El ocaso de Occidente: el cristianismo en el origen de Europa
Tú eres Pedro y sobre
esta piedra edificaré mi Iglesia;
y las puertas del infierno no
prevalecerán contra ella (Mateo 16,18)
Mal que les pese a muchos, Europa
(que nace en realidad tras la caída del Imperio Romano) fue fundada por la Iglesia de Cristo, siendo los monjes su
principal fuerza fundadora, es decir los que pusieron sus fundamentos, que eso
es fundar.
Hoy, a principios del
siglo XXI, estamos asistiendo al ocaso de ese Occidente cristiano que se
expandió mayoritariamente en América y en Oceanía, y en menor medida en los
demás continentes. El resquebrajamiento del edificio es ya bien patente en su
cúpula: es la señal más evidente de que flaquean los cimientos. Siendo
cristianos los cimientos de Europa, es evidente que a medida que se debilita el
poderoso cohesionador cristiano que les da consistencia, éstos ceden y ponen en
riesgo la estabilidad de todo el edificio.
El cristianismo, gestionado por el
monacato, la clerecía y toda la estructura jerárquica de la Iglesia hasta
llegar a su cúpula, ha sido la argamasa que ha mantenido unidas las diversas
piezas, tanto doctrinales como políticas y sociales de que está formada Europa.
Y si sus potentes elementos estructurales están afectados de aluminosis, su
ruina material está cantada. Quiero decir que si no le hubiese fallado la
Iglesia a Europa, ésta no estaría acercándose fatídicamente a su ocaso. El
primer capítulo del ocaso de Europa es pues el declive social de la Iglesia.

◆ ◆ ◆ ◆

## Tareas requeridas
A – Resume en menos palabras el párrafo del texto sobre el ocaso de Occidente que empieza con "El cristianismo, gestionado por el monacato", sin perder sus ideas principales.
B – ¿A quiénes señala el texto sobre el ocaso de Occidente como la principal fuerza fundadora de Europa?
C – Prosigue el texto sobre el ocaso de Occidente a partir de su última oración.

◆ ◆ ◆ ◆

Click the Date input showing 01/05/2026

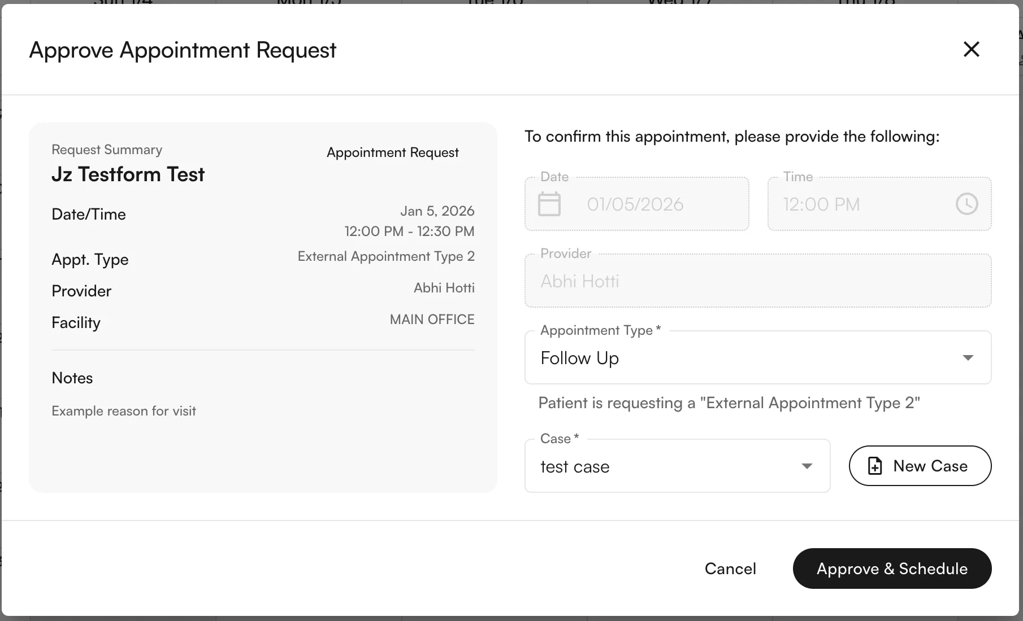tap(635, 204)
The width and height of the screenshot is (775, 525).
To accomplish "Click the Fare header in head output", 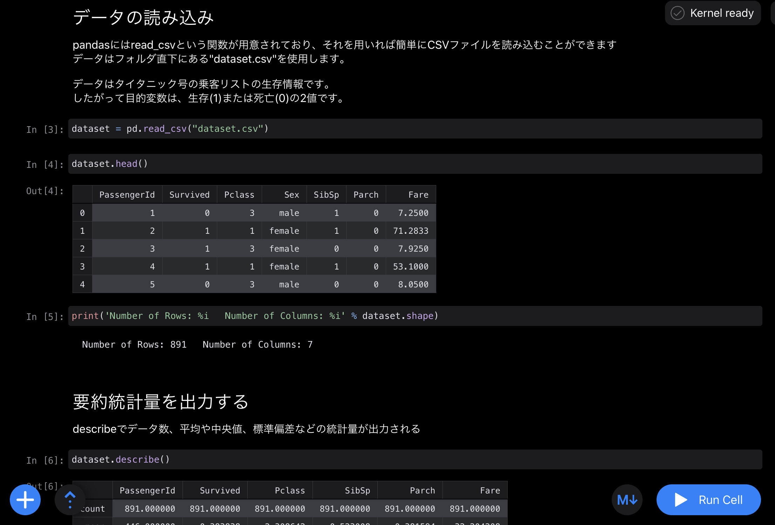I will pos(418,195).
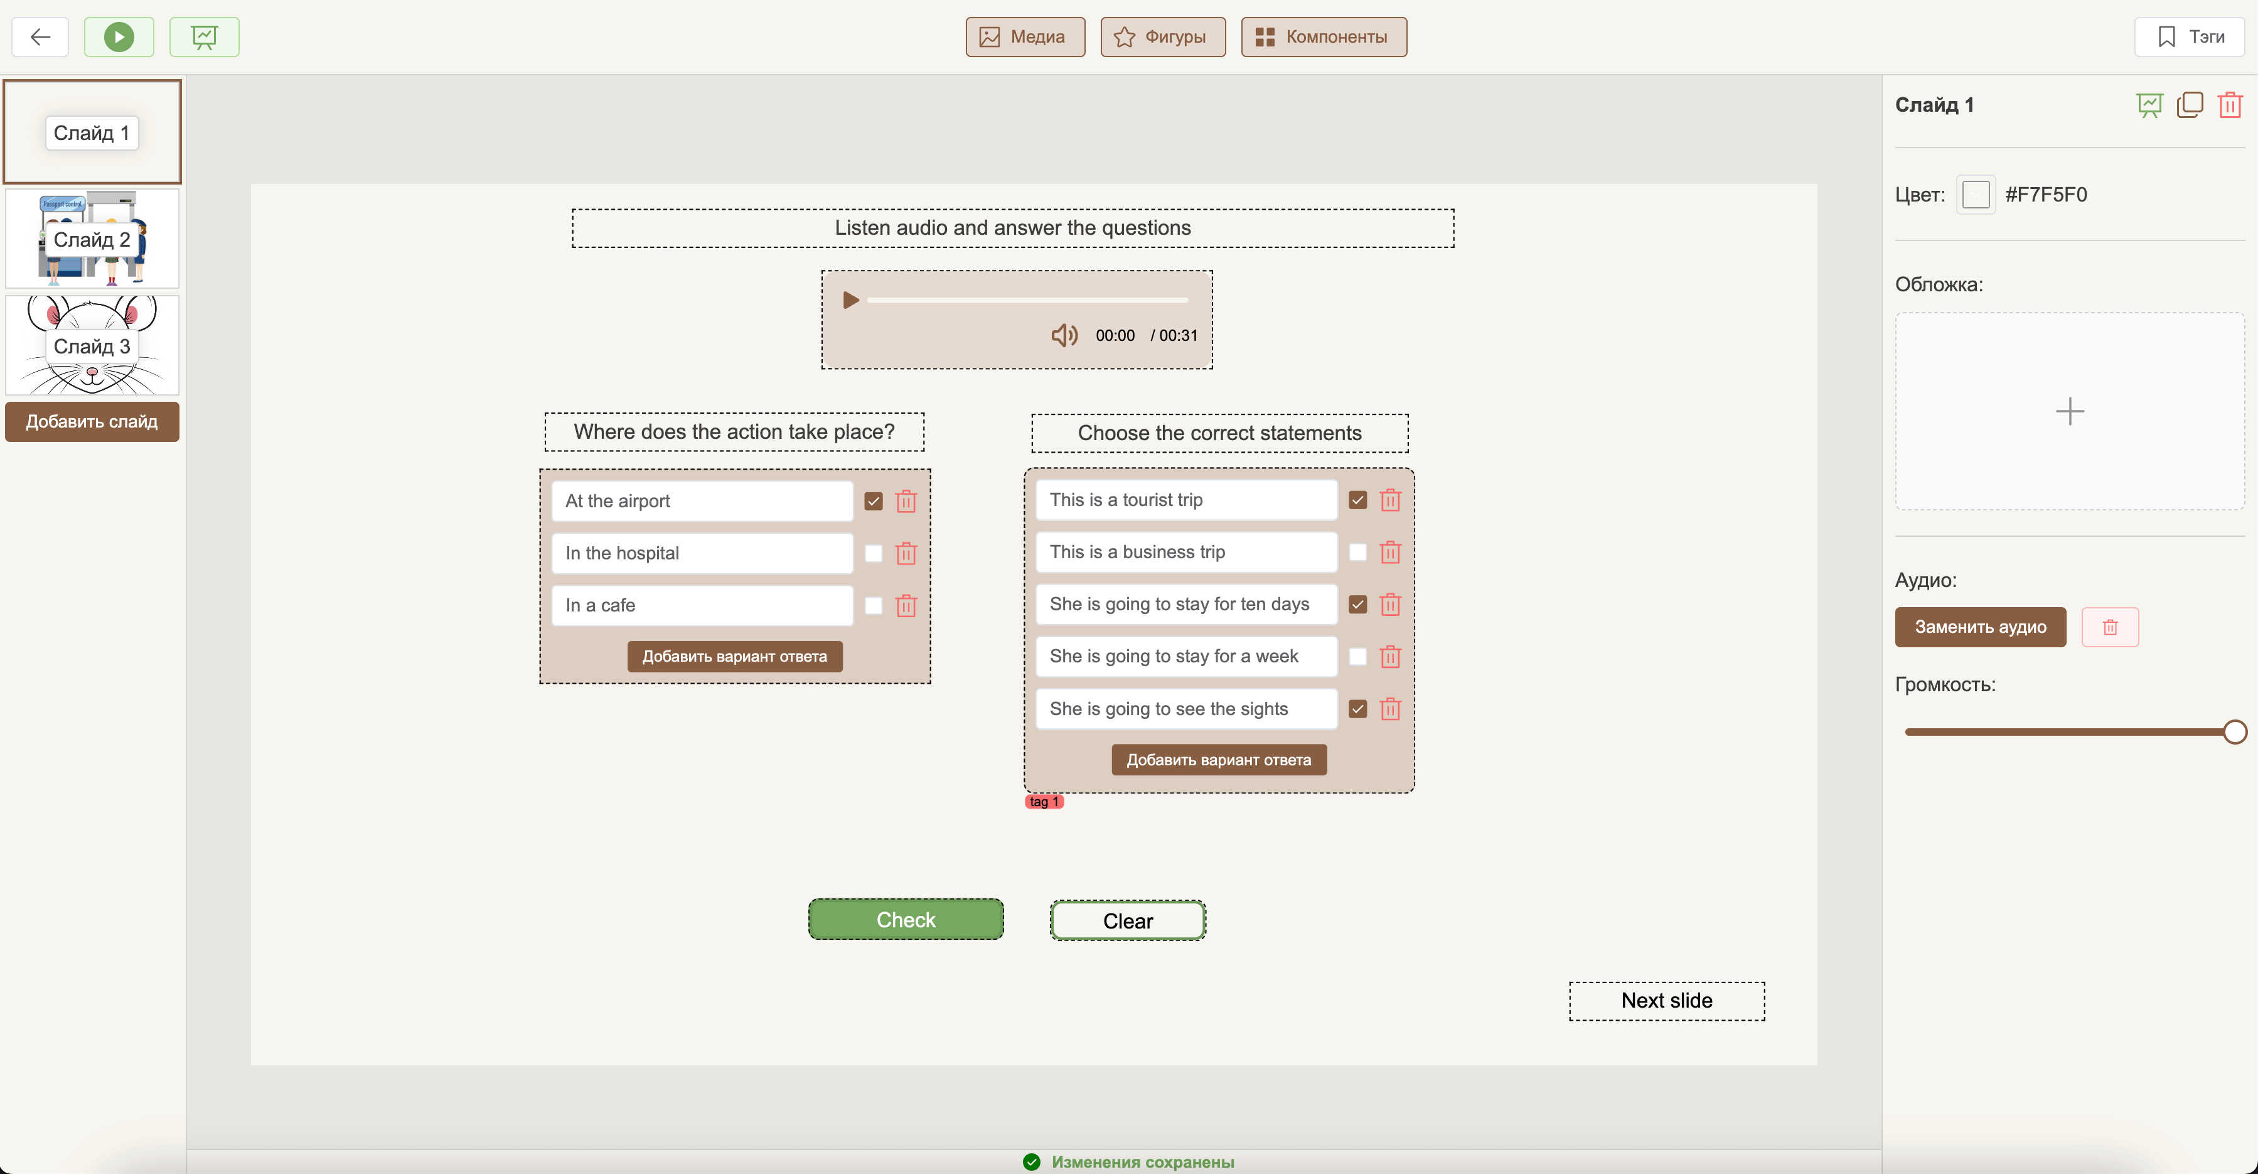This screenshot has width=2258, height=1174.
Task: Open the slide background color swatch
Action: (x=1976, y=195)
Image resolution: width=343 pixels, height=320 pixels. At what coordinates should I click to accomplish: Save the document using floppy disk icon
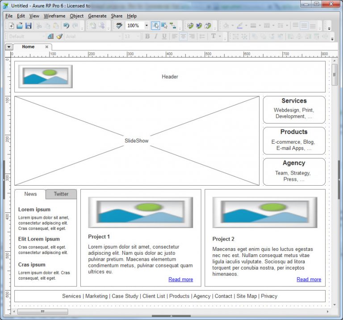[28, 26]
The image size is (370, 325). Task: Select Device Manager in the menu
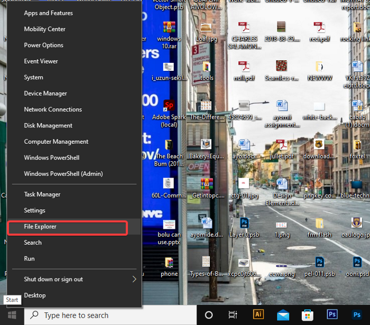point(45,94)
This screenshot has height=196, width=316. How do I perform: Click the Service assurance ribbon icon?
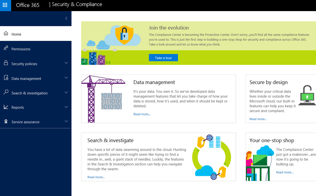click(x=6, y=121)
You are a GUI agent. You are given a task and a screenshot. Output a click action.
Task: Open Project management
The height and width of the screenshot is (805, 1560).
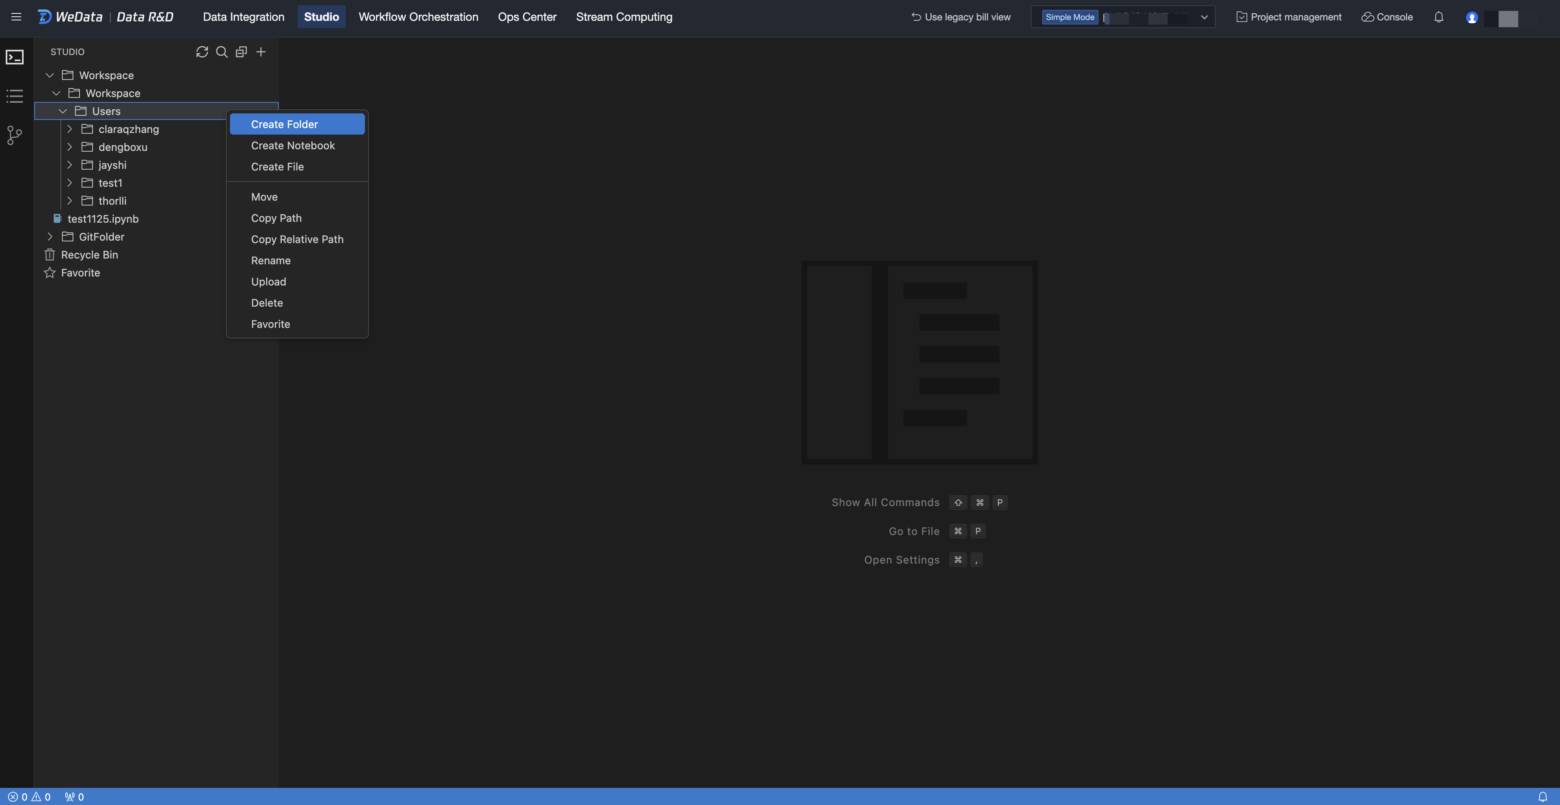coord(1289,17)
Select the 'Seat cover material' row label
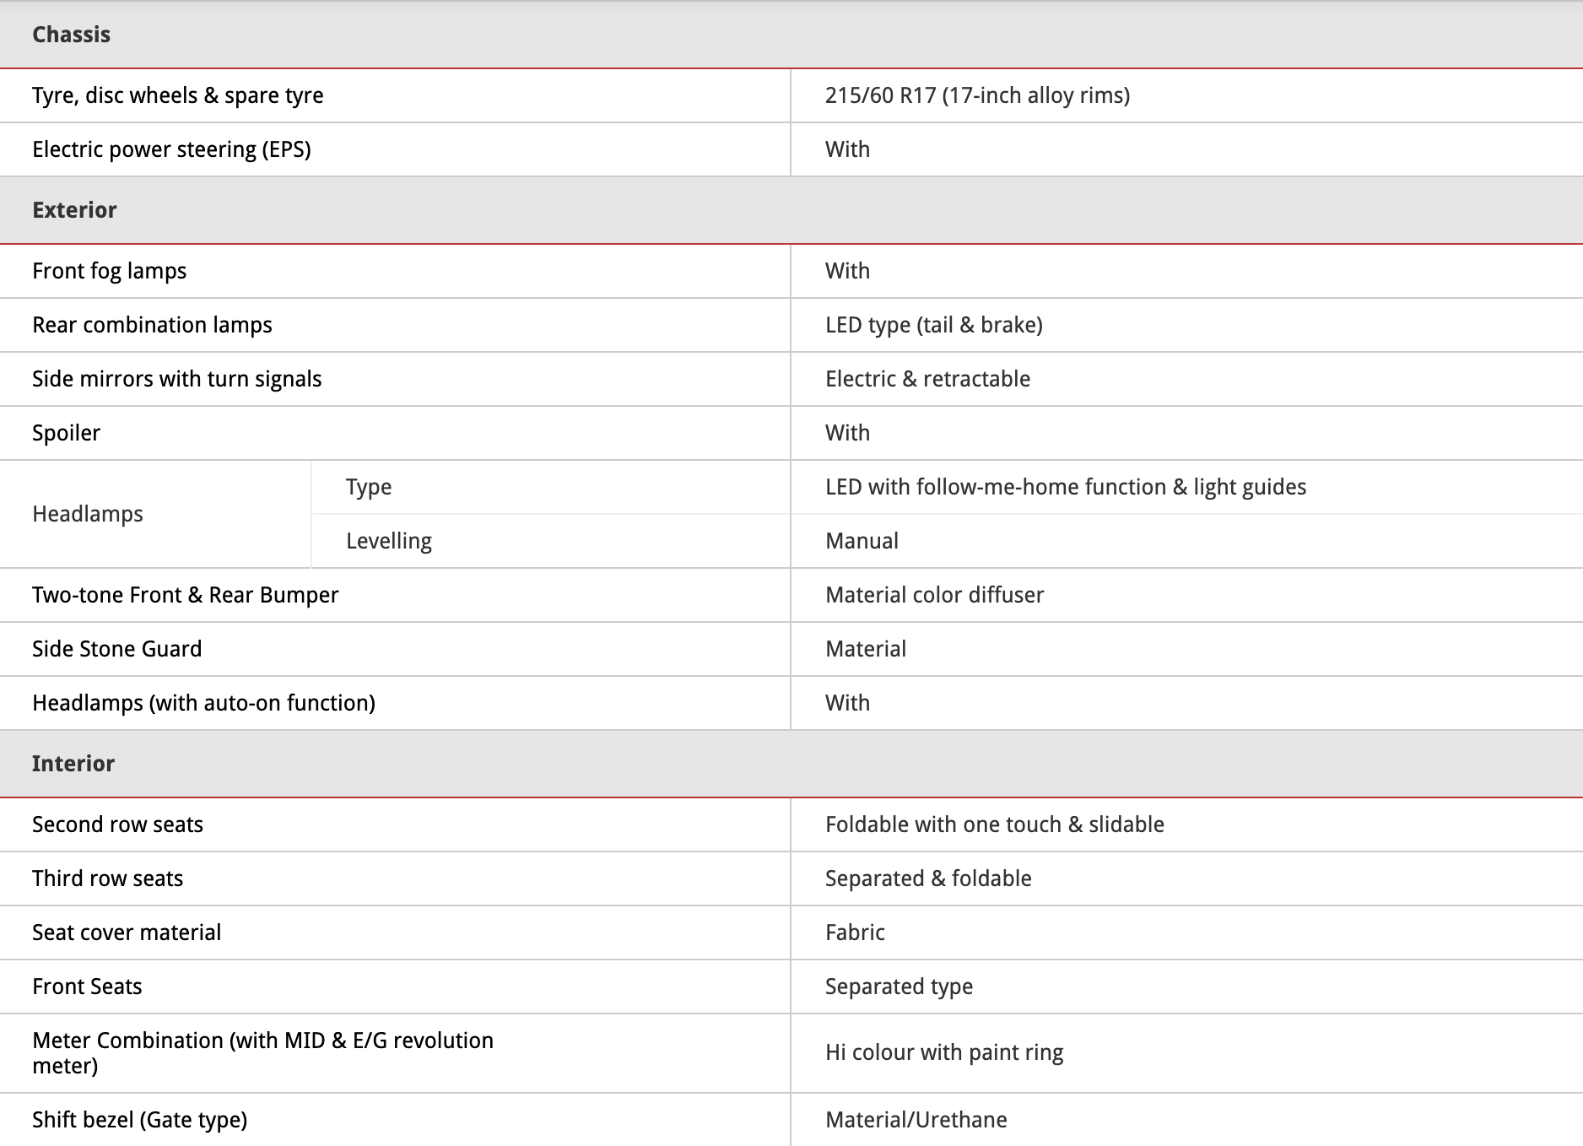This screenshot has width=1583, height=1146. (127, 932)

◆ ◆ ◆ ◆

## Respuestas esperadas
A – El cristianismo, administrado por el monacato, el clero y toda la jerarquía de la Iglesia, ha sido la argamasa que mantiene unidas las piezas doctrinales, políticas y sociales de Europa. Si esa estructura se debilita, la ruina es segura: Europa se acerca a su ocaso porque la Iglesia le ha fallado. El primer capítulo de ese ocaso es el declive social de la Iglesia.

B – A los monjes.

C –
Repito: la ruina de Europa empieza con la crisis de la Iglesia. Éste es el
presagio más evidente de que Europa se
precipita hacia su total aniquilación. Así que si finalmente se consumase
el debilitamiento de la Iglesia católica, el de Europa sería inevitable. Sería
su consecuencia y nunca al revés.
Siendo tan larga la
historia de esta institución humano-divina y habiendo sido tantas y tan graves
las zozobras que la han sacudido, no nos queda más remedio que confiar en que Dios Todopoderoso se ocupará de su Iglesia
y la salvará una vez más, como salvó incansablemente al pueblo de Israel
cuando lo sacó de Egipto para convertirlo en el Pueblo de Dios. Y eso a pesar
de sus reiteradas infidelidades.
Más nos vale
contemplar la historia de la Iglesia en su conjunto, para mantener viva la
esperanza: la Iglesia Católica es de
Cristo y su Espíritu la defiende. Es evidente que el problema que tiene hoy
postrada y humillada a la Iglesia es de enorme magnitud: porque afecta a la
cabeza, es decir a su jerarquía. Pero aunque los abscesos más purulentos se
encuentran muchas veces en aquellos que tienen mayor responsabilidad, la larga
historia de la Iglesia nos anticipa que no hemos de temer por ella. Se curará y
volverá a brillar resplandeciente.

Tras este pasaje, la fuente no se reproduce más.